== Task prompt ==
Output the stretch of the records from the line containing "Identify the location" through the line containing "(185, 409).", both included, as a JSON list of strings with one string per line and blank lines omitted. Leave the pictures out of the answer.

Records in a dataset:
·····

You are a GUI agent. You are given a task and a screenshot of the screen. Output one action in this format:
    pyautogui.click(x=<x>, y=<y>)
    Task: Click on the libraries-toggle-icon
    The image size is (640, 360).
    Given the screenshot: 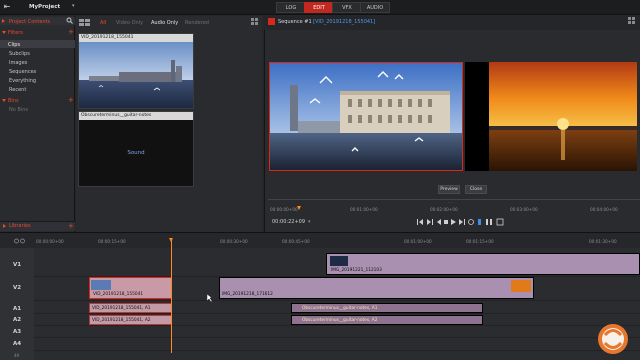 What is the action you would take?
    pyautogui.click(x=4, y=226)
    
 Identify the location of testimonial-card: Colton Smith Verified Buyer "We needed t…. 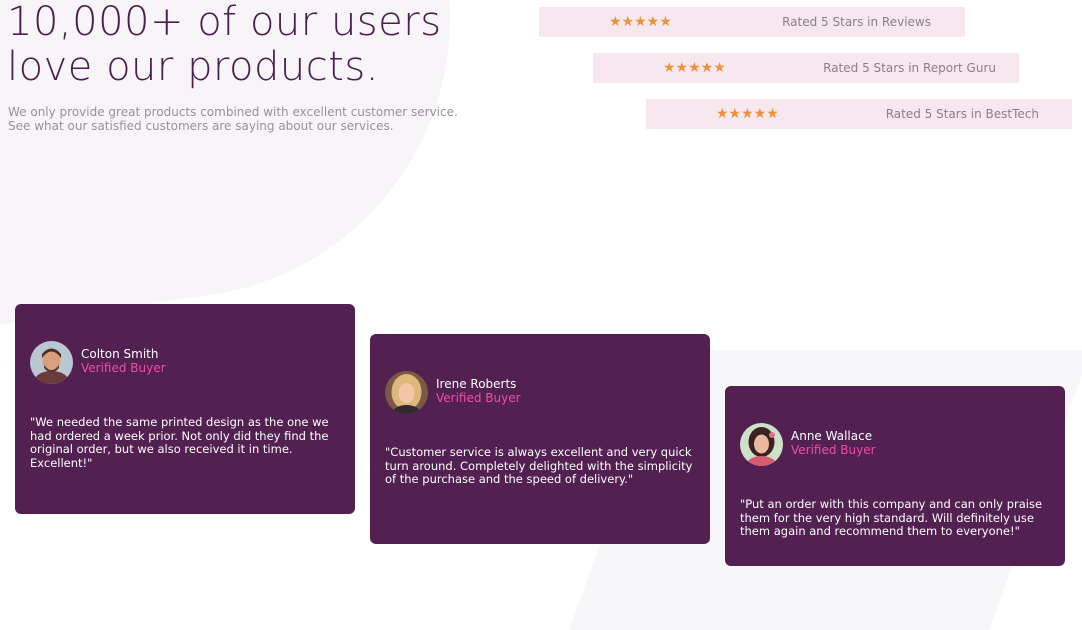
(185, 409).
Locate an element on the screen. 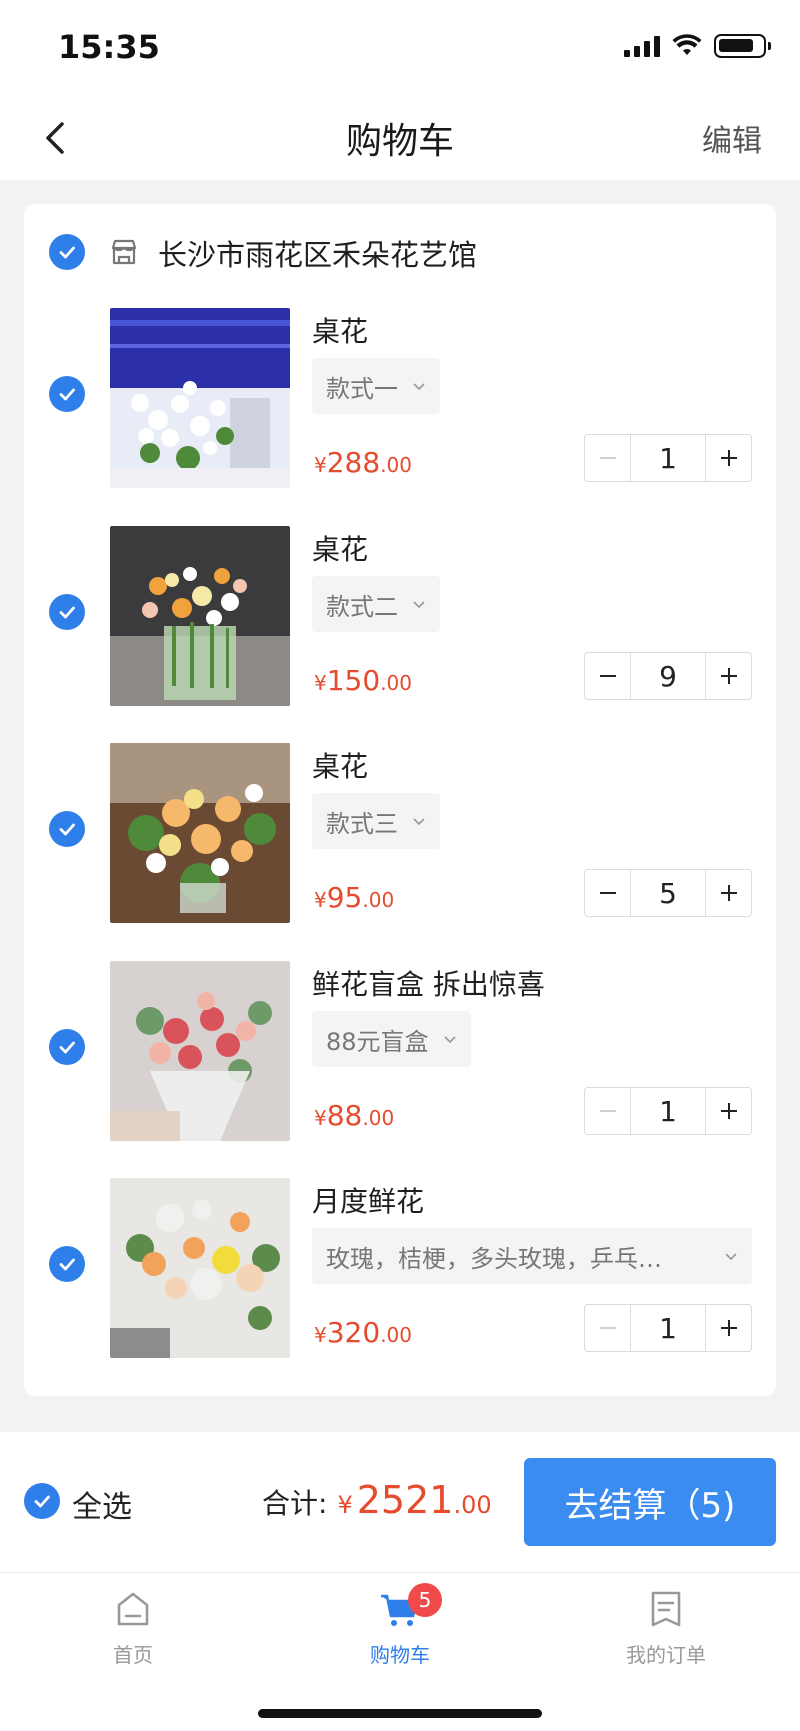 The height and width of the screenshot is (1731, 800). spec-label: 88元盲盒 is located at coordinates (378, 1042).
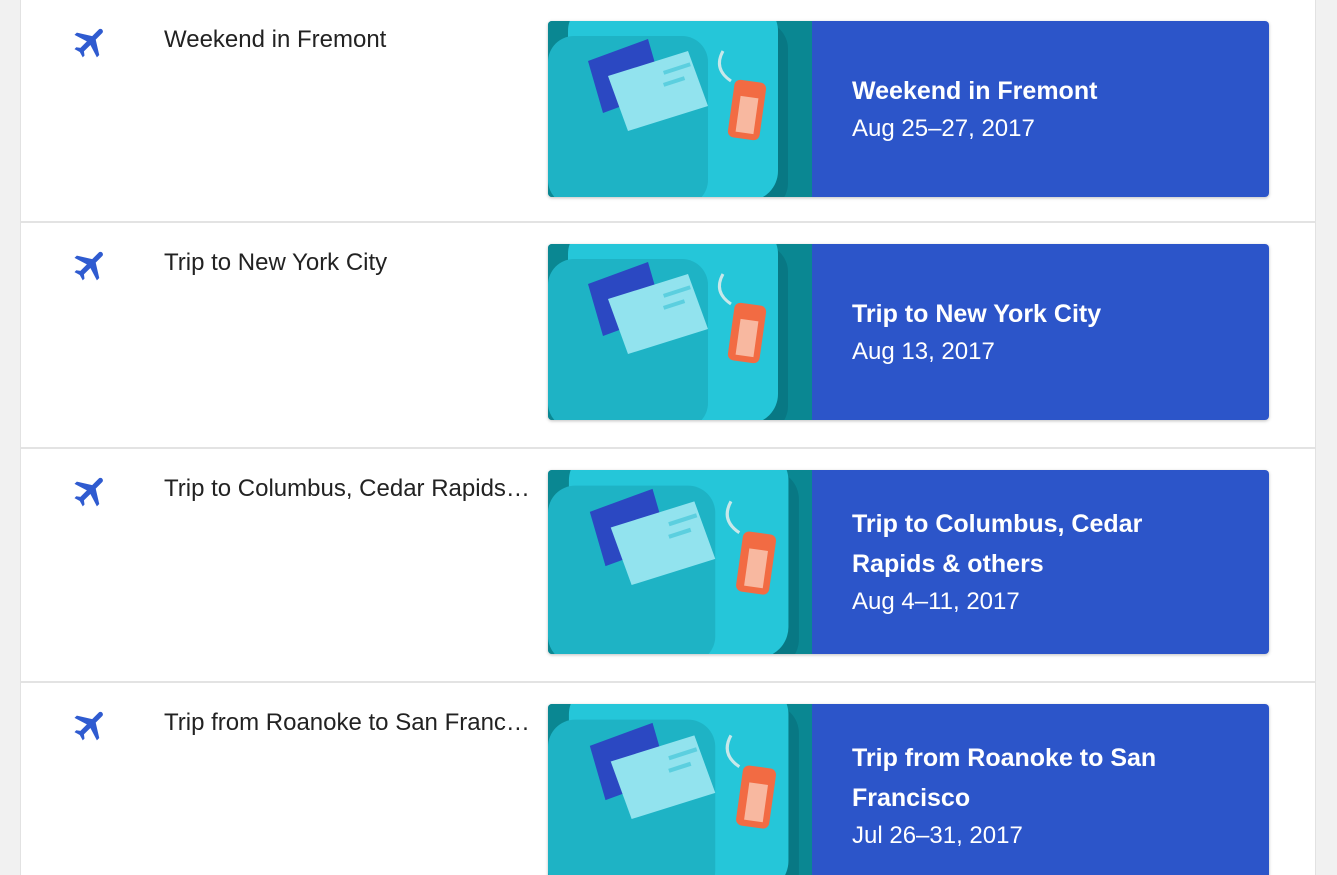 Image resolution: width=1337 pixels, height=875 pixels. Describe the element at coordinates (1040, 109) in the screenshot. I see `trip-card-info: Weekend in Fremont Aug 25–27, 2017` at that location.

·····

== Final answer ==
[
  " Identify the location of testimonial-card: Colton Smith Verified Buyer \"We needed t…. ",
  "(185, 409)."
]